Since the industrial revolution started progress has always been quantified in one way or another: size, speed, number, amount, value, income, profit, productivity and countless other metrics. If measurement is the basis for a definition, people perceive progress as growth. Growth in size, speed, number, amount, value, income, profit, productivity and so on.

We need to define progress in other ways because quantifying it is counterproductive, in other words, we think we are progressing but we are not. Progress, from a quantitative-growth viewpoint, adheres to the law of diminishing returns which suggests that as an economy continues to increase its human and physical capital, the marginal gains to economic growth will diminish over time.

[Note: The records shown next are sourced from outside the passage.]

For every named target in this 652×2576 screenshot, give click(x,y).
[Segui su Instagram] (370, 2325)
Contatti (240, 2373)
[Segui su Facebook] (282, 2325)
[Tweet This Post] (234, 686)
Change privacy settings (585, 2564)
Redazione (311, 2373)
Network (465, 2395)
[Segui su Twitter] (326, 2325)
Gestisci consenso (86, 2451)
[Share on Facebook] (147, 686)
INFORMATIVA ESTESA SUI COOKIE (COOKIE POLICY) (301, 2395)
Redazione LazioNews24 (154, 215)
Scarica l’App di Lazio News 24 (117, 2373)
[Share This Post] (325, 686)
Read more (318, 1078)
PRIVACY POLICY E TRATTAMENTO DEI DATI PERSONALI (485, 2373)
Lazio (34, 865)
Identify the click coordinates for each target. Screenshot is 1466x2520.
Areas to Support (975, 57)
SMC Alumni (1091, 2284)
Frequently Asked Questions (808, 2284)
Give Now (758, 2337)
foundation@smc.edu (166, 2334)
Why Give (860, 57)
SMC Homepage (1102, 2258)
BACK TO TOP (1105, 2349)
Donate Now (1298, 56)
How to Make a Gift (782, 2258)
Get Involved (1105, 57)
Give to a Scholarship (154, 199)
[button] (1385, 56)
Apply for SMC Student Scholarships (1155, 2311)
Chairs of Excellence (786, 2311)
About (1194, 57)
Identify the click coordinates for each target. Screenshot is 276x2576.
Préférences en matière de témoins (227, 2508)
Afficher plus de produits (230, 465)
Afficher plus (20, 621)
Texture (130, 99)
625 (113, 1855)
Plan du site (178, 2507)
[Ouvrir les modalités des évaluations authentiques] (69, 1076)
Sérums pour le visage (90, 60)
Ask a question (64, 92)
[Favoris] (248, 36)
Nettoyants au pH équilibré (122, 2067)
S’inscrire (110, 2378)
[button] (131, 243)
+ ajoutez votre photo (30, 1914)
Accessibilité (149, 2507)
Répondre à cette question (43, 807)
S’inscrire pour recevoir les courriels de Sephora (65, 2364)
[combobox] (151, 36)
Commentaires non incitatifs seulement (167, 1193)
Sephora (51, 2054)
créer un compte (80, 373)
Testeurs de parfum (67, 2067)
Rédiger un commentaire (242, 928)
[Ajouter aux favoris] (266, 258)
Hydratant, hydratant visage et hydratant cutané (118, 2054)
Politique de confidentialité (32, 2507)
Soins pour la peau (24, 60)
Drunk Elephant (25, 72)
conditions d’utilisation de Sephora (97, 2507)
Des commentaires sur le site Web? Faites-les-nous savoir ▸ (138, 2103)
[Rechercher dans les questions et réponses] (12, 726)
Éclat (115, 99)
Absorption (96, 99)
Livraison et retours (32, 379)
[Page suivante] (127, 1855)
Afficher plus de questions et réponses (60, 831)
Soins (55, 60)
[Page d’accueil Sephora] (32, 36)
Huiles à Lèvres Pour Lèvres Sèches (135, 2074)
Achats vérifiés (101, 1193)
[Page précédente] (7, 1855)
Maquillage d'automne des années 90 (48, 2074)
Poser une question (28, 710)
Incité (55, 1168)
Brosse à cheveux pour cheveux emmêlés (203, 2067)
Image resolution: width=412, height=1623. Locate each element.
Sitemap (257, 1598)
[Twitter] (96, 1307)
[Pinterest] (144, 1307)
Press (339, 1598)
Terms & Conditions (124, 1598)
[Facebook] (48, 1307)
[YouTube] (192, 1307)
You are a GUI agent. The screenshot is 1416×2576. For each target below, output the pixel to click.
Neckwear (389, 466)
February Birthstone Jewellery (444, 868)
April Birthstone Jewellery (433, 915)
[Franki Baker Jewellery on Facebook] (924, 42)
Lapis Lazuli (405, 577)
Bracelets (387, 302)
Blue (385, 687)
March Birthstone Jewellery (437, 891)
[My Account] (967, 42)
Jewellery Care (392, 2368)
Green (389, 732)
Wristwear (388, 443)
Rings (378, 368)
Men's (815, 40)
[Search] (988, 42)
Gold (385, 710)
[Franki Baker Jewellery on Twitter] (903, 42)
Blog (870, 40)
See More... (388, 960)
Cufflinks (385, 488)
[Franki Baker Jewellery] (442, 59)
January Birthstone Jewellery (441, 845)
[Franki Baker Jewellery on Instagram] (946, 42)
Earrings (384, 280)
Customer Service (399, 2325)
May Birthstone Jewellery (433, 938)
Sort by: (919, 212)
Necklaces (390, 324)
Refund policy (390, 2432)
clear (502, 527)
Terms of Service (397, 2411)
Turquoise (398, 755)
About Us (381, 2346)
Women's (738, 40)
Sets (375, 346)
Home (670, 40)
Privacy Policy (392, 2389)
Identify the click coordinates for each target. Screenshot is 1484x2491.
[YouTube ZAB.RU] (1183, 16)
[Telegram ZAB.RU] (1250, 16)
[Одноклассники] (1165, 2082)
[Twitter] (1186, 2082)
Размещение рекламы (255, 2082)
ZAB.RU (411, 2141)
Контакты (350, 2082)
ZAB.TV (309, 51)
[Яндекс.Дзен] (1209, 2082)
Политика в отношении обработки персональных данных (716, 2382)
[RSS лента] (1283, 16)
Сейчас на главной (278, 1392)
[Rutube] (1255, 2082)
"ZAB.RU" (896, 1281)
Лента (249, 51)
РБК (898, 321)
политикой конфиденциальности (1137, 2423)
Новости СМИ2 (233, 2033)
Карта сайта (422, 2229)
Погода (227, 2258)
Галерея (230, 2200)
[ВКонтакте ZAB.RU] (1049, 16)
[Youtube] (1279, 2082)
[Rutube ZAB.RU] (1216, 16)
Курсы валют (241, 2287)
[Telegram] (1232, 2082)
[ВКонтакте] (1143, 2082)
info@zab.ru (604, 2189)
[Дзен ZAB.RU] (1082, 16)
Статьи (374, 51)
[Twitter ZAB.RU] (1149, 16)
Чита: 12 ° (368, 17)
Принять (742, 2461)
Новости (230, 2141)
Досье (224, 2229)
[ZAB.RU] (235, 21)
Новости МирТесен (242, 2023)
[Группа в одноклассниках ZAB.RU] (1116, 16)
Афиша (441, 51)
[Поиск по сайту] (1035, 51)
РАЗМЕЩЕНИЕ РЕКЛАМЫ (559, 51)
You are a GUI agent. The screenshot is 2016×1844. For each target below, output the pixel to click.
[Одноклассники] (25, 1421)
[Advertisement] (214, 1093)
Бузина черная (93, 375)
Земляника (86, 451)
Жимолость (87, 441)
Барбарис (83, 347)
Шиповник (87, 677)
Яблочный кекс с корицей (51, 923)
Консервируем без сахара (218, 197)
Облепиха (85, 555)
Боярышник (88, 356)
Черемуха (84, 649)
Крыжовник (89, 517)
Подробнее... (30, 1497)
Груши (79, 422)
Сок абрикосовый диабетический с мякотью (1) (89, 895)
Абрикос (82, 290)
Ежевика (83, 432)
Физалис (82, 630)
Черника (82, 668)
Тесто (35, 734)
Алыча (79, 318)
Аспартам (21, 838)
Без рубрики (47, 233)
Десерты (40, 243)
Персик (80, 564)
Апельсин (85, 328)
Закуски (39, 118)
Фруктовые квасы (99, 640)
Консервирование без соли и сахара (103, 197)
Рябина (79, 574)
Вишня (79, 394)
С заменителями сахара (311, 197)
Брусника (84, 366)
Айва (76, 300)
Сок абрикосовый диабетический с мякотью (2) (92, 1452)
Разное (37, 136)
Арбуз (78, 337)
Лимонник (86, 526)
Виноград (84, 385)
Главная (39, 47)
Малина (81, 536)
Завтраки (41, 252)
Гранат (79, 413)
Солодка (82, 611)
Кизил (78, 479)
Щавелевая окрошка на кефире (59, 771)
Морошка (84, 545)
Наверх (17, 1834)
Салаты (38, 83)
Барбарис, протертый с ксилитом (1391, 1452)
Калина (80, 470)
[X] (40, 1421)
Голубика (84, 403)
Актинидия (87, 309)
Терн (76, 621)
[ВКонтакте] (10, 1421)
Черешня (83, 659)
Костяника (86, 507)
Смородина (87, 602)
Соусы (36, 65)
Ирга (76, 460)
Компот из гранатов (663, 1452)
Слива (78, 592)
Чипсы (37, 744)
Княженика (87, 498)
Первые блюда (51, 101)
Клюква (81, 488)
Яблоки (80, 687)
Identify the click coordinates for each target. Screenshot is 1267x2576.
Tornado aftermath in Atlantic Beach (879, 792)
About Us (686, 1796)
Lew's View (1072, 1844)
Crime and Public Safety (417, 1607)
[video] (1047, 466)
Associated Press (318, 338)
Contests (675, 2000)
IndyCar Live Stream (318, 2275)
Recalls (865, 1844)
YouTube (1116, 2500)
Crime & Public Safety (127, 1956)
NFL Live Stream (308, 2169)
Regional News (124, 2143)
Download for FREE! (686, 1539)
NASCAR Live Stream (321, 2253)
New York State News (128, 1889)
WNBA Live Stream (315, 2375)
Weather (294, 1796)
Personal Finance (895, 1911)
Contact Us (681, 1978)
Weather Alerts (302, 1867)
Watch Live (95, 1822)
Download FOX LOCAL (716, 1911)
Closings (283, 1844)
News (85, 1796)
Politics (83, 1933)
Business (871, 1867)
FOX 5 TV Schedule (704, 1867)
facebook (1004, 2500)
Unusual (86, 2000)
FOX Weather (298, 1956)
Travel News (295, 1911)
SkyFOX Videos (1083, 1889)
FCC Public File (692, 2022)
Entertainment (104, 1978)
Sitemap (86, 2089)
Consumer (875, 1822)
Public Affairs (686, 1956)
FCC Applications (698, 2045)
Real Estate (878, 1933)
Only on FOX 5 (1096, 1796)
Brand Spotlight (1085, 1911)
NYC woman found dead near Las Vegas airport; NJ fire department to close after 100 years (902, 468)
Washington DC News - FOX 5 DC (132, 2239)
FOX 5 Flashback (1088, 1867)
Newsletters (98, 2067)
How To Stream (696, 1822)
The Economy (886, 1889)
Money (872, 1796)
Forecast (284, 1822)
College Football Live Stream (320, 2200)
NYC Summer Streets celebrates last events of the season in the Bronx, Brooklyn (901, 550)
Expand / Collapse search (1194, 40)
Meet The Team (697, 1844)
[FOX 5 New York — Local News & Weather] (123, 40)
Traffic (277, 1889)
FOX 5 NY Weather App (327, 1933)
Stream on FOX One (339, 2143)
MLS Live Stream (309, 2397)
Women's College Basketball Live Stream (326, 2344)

Also, continual growth of resource use on a finite planet is impossible. Current growth is ruining the planet and ironically not improving the overall well-being of people either. In his book, A Short History of Progress, Ronald Wright discusses the collapse of various civilisations throughout history such as the Sumerians, Roman Empire, Easter Islanders and Mayans. He made the observation that civilisations can over-progress going from cleverness to recklessness and falling into what he calls ‘progress traps’. These traps happen when the civilisation is at its peak, and its most complex, bloated with the gas of bureaucracy and technocracy. There is no doubt that our civilisation is becoming increasingly bureaucratic and technocratic. We are not progressing any more, we are regressing.

Redefining progress using description

By redefining progress in qualitative terms there is no real limit. This distinction could be described by saying we don’t need bigger, we need better. Some people might argue that bigger is better. Whilst this might be the case sometimes, there are many other qualities that can make something better or worse. Some might argue that the increasing complexity and speed of systems is progress but only if you value complexity and speed. From a sustainabilist point of view, simplicity, smallness and slowness are valued because they are more effective, more elegant, more resilient and less wasteful. Complexity might be clever, but simplicity is wise.

Of course, people value different qualities, in which case they are also likely to define qualitative progress differently. One quality Econation believes is of the highest value is well-being. Or more accurately, well-being is a meta-quality, a combination of qualities. It’s hard, if not impossible, to measure well-being because it is subjective. One person’s well-being might be another person’s living hell.

You measure quantities but describe qualities and we can certainly describe well-being – or the lack of it. Well-being is an experience, it is not a tangible, measurable thing. It is something that can be described. Once you start describing things you can start to look at ways of improving them i.e progressing them.

To ensure well-being, for people and planet, we need to describe progress, not measure it.